TASK REQUIREMENTS: Take the data below and extract the lines from the one with "Contact Us (77, 1108)" to the one with "Show Accessibility Menu", inclusive, exactly as written.

[Stored items]
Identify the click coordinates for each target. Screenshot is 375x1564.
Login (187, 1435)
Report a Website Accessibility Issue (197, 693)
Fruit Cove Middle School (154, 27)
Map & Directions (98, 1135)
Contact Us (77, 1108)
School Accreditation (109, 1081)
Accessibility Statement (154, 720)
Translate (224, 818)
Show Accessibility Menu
---
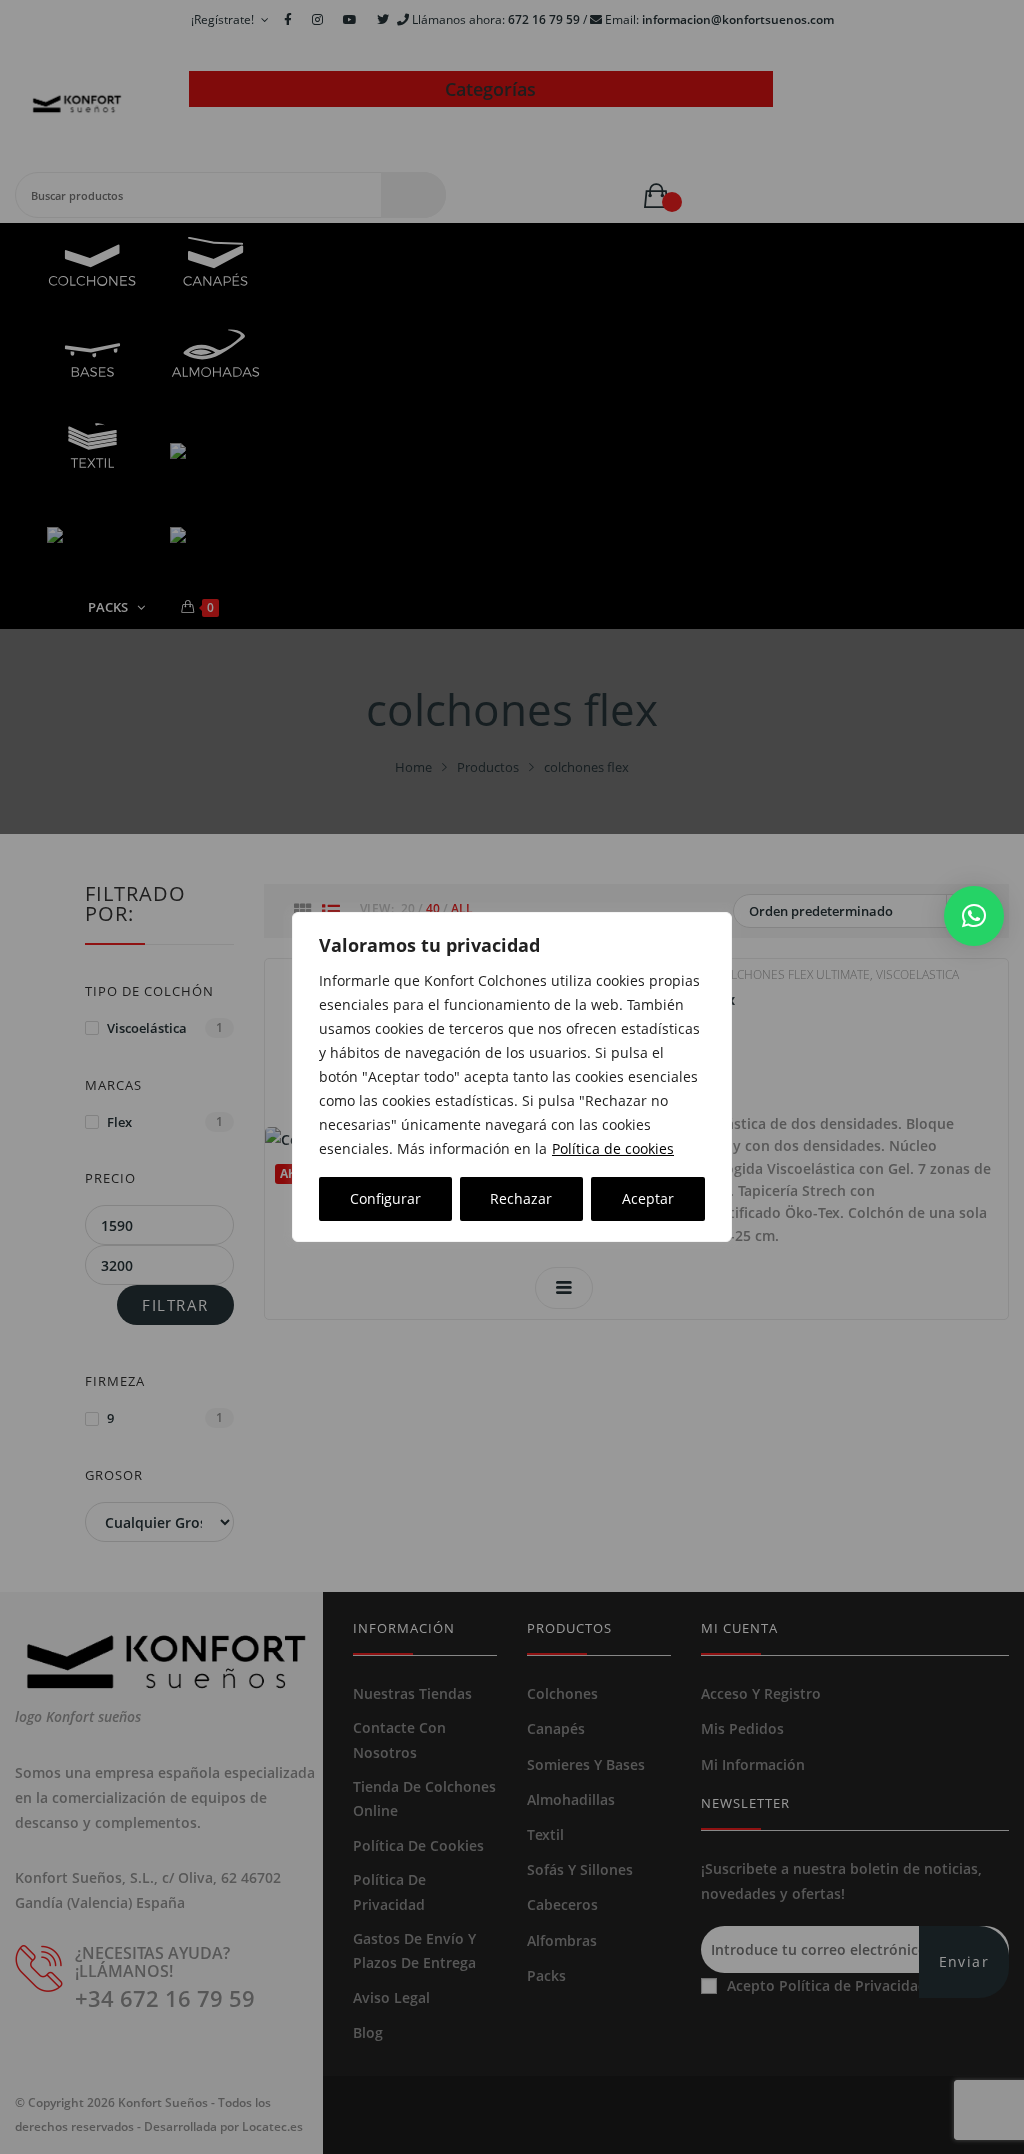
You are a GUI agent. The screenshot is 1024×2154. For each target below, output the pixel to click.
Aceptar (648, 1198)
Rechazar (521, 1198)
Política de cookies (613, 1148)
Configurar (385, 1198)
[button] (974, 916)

THE COMPLETED TASK:
Contact Us (77, 1108)
School Accreditation (109, 1081)
Accessibility Statement (154, 720)
Translate (224, 818)
Show Accessibility Menu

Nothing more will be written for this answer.